Ahí se encuentra una de las tareas que debe encomendarse a la derecha española en estos tiempos. Porque la izquierda ha decidido abandonar ese lugar de patriotismo que los fundadores del socialismo español nunca habrían dejado a la intemperie. Cuando se ha manifestado en las Cortes que la recuperación del sistema educativo es un recurso indispensable de nacionalización, de formación de ciudadanos, de dotación a cualquier español de un derecho tan fundamental como su conciencia histórica, la izquierda ha unido su violencia verbal al airado lenguaje del secesionismo.
Si los nacionalistas establecen que la cohesión social se basa en el sentimiento de pertenencia a una misma comunidad cultural, ¿por qué se niega ese principio a los españoles? ¿Por qué juega la izquierda a vulnerarlo? Nuestro complejo de inferioridad nacional, que impide que la defensa de España supere los trámites de un mero respeto a la legalidad, ya no puede encontrar excusa en la hipertrofia excluyente de un españolismo que nadie profesa, pero que sirve de coartada para turbios manejos de unos y graves abdicaciones de otros. Aquí hay nacionalismos excluyentes, desde luego, aquí hay soflamas quijotescas, identidades de aldea y campanario y pulsaciones emocionales de pueblos mitológicos. Pero en ningún caso se trata de un patriotismo español moderno, liberal e integrador que, hoy por hoy, echamos tanto en falta. No como opinión individual, no como proyecto de un partido, sino razón y compromiso de todos los ciudadanos.

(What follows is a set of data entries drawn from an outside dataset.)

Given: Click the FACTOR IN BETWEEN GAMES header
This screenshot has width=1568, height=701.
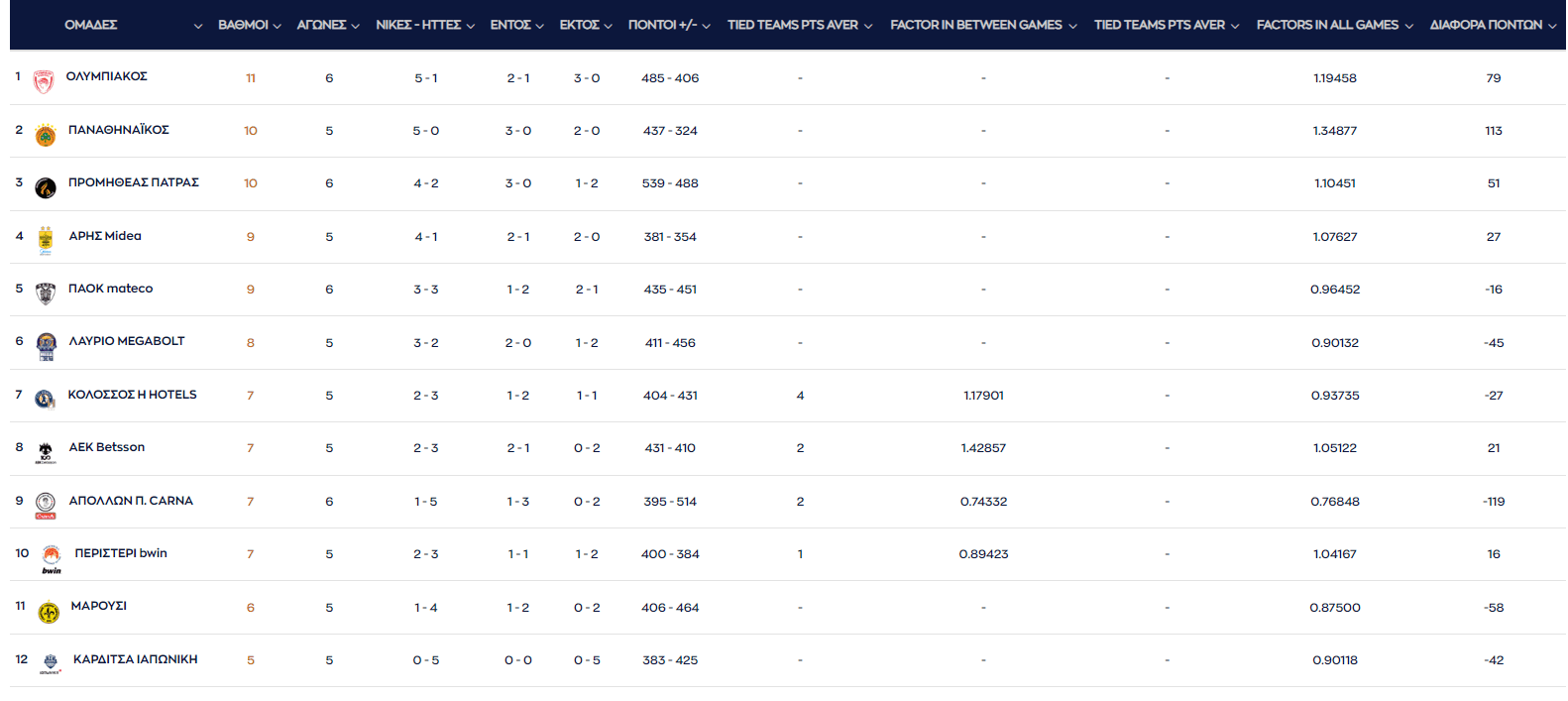Looking at the screenshot, I should [982, 25].

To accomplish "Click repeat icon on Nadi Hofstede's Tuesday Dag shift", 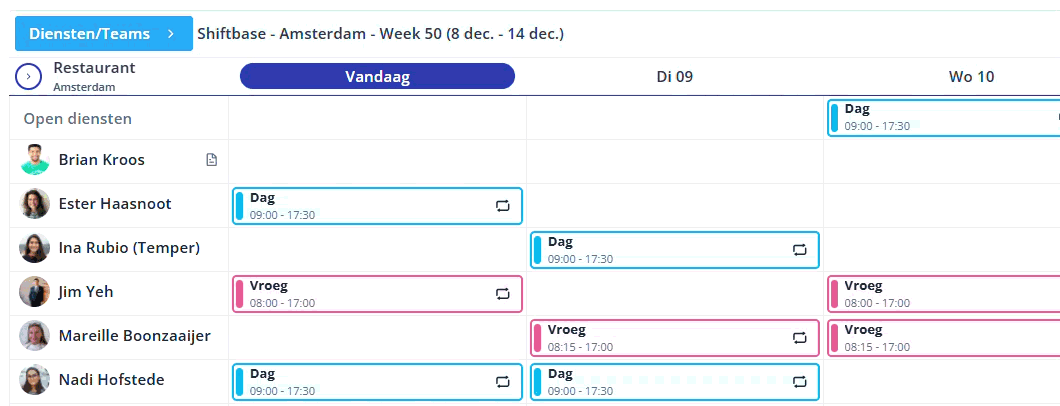I will coord(800,382).
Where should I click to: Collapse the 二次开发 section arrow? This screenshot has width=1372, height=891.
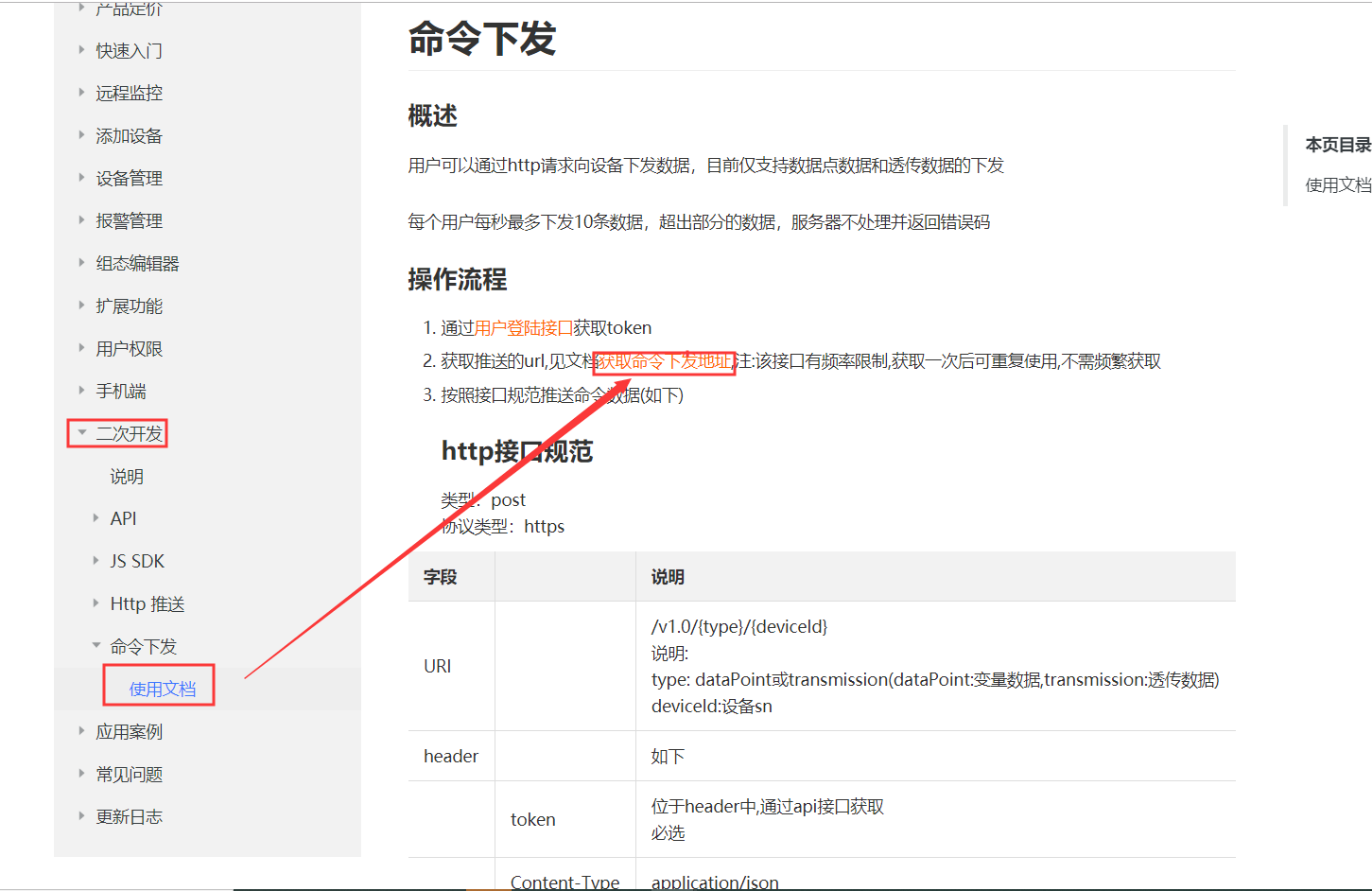(x=82, y=433)
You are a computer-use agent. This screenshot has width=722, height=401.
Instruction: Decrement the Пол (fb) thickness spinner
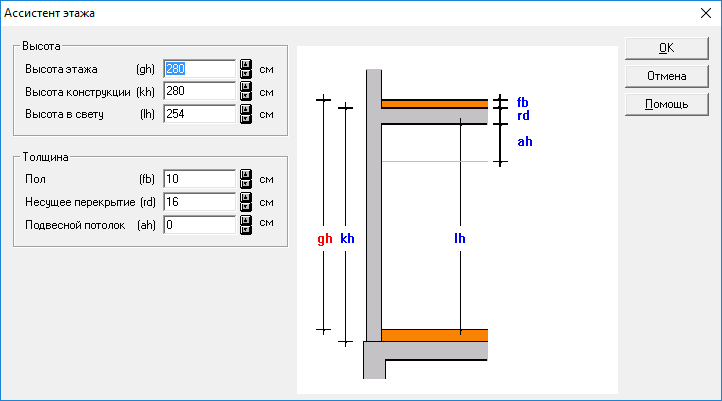point(245,184)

Por ello no habrá proyecto que resulte admisible sin que el patriotismo se presente como perspectiva esencial de su acción política, como factor que, en este momento, debe diferenciar a una derecha que sigue creyendo en España y a una izquierda que tiene que demostrarnos algún día que está dispuesta a volver a hacerlo. Cualquier vacilación en este campo será letal para la identificación de la derecha, pero más aún para nuestra permanencia como una nación normal, como una colectividad con ese afán de superación, de europeización, de modernidad y de bienestar que un socialista invocaba hace cien años, sin que a ninguno de sus compañeros de partido se le ocurriera reprochárselo. Para mantenernos como nación respetable, habrá que rescatar a España de su abatimiento, no solo consecuencia de los infortunios de su hacienda. Habrá que atajar la melancolía o la efusión sentimental, pero también la negativa reaccionaria y anacrónica a considerarnos una nación con suficiente historia, con sobrada ilusión y con permanente voluntad de seguir existiendo.